The Initial Situation
In 2014, the city of Dresden invited tenders to update its online presence. The design did not correspond to the current appearance, the navigation was only conditionally operable, the frontend was neither up-to-date nor responsive.
An exciting task, we thought, devised an innovative navigation approach and translated the city's new communication pattern into a characterful online CD.
The people of Dresden liked our proposal.
Inner alignment - the workshops
In terms of design, we had probably already struck a chord with the Dresden city administration with our competition entry. With this nice feeling in our luggage, we entered the creative-strategic process in several workshops with the client to find out:
- What the focal points of the content are and how they are made accessible.
- Which user groups are in focus and which user needs are to be particularly addressed
- How much hierarchy needs to be visually represented and which navigation elements we need.
- How we can make life easier for the editors and still implement an appealing and diverse design.
- How we can create attractive areas for partners and advertisers that do not torpedo the overall impression of the site.
UX- Design & Frontend Prototyping
Based on the results of the workshops, we focused on this in the development of the UX design:
- providing easy access to the wide range of services and content
- reduce the main menu to 6 entry points
- limiting the hierarchical representation of the structure to the top levels and otherwise navigating via content, context and search
- to create a clear set of styles and modules that make it easy for editors to create consistent yet varied content.

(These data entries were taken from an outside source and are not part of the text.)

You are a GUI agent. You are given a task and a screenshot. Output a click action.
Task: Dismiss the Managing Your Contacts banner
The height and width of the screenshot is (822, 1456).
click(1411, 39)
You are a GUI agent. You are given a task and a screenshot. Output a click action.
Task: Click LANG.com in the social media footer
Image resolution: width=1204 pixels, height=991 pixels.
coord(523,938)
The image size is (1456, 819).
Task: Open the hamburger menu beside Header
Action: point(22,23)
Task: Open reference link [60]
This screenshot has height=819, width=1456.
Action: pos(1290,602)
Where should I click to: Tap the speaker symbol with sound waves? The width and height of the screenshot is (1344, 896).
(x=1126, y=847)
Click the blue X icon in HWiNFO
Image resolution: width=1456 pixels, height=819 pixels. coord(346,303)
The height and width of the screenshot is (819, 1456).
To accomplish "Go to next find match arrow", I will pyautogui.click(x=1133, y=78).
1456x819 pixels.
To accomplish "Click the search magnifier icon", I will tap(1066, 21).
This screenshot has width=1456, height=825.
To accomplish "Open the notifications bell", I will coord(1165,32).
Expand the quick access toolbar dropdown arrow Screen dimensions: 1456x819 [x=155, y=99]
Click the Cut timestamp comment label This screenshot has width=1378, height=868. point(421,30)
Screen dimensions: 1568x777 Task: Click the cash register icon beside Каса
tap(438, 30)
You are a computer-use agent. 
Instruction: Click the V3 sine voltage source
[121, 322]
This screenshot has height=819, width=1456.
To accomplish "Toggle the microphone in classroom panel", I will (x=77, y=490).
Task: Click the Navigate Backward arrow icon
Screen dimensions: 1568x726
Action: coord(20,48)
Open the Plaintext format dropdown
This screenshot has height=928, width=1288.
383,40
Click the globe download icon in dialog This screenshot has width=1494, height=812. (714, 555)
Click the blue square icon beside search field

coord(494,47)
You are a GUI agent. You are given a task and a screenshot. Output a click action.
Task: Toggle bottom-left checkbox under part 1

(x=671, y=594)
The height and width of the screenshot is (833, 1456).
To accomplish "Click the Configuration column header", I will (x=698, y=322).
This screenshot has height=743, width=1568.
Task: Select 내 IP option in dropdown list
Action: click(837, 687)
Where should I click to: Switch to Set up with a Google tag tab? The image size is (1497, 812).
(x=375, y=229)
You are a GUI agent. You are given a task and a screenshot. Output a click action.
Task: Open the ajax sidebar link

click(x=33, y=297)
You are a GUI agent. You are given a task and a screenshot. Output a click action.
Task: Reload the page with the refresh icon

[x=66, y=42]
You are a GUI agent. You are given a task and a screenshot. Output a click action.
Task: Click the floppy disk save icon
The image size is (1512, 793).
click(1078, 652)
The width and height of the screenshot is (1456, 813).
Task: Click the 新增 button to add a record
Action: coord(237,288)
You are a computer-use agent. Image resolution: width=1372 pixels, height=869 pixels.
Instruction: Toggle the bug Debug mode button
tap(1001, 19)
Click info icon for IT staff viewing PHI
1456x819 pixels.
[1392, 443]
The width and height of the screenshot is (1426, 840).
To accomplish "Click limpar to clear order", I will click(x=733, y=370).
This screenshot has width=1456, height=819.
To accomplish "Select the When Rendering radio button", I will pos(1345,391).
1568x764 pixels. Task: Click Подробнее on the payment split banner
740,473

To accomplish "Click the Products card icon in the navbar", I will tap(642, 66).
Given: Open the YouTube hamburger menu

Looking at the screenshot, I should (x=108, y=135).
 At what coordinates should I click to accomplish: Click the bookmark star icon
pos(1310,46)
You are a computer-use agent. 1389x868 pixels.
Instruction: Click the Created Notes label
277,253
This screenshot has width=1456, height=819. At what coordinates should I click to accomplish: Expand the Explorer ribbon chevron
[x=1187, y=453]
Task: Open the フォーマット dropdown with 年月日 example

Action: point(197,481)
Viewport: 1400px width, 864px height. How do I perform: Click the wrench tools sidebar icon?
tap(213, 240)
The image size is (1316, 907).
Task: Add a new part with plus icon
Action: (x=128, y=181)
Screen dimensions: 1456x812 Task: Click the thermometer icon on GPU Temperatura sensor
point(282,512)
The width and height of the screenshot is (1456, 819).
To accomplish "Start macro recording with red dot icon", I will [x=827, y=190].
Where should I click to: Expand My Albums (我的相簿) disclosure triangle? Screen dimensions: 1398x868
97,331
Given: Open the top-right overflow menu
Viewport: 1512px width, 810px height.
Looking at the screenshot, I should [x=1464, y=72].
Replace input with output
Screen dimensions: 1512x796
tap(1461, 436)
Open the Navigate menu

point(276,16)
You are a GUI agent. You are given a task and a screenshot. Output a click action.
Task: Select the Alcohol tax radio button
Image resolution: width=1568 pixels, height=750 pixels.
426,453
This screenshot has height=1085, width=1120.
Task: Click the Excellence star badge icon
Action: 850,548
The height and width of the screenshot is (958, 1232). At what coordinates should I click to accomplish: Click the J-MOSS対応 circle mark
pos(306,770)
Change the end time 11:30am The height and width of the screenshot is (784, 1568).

In terms of design, we have consistently continued the city's striking new communication pattern into a digital and interactive application. The design is independent and invites you to experience the diverse and culturally rich essence of Dresden on smartphones, tablets or desktop computers.
In order to see how styles, page types, content and navigation elements behave responsively during the development, the proposed design was finalised and optimised in an HTML prototype.
The resulting SASS files and build scripts served as the basis for the later front-end implementation of the portal.
The navigation concept
Dresden.de is a portal that has grown for over 20 years. Its depth and breadth of content is correspondingly large. It is assumed that the site contains about 30,000 content pages on 7 to 8 levels. Attempts had been made to represent this in a navigational way. In the end, it was no longer successful.
A facilitating measure would certainly be a comprehensive analysis and combing out of the content, which unfortunately was not part of the tender.
As an alternative, we developed a navigation concept that offers the user a good overview, relates the contents to each other and makes it easy to go into depth selectively. The following aspects were central for us:
1.knowing everything does not always make it easier
It is not helpful for users to have to follow the entire content hierarchy levels of the editorial office on their navigation paths. Unhampered by the considerable depth and breadth of content, everyone should be able to reach the desired goal easily and quickly.
2.several paths may also lead to the goal.
It took a bit of convincing, but in the end everyone was happy with it: the main menu was released from the responsibility of being the sole access route to all content - sorted as strictly as possible by level.
3.first eagle, then bee and truffle pig.
At different points in the user flow, the site offers different navigation options and tools:
At the upper levels, the new navigation provides an easy overview of the main offerings and sections of the site.
Once immersed, users can follow scent trails that connect similar things and entice them to explore.
Always present, the search and sitemap offer the possibility to go from any point to any other point.
After the lively phase of strategy, concept, design and front-end development, the editorial team and the city's own IT operations worked at full speed to bring the city's new image online. Since July 2015, www.dresden.de is live. Really different, really new.
We are very pleased to have been able to play such an active role in the appearance and accessibility of the city online. We hope that numerous citizens and visitors will explore Dresden online, find their way to their destination, recognise themselves and maybe even be a little proud of their special city online.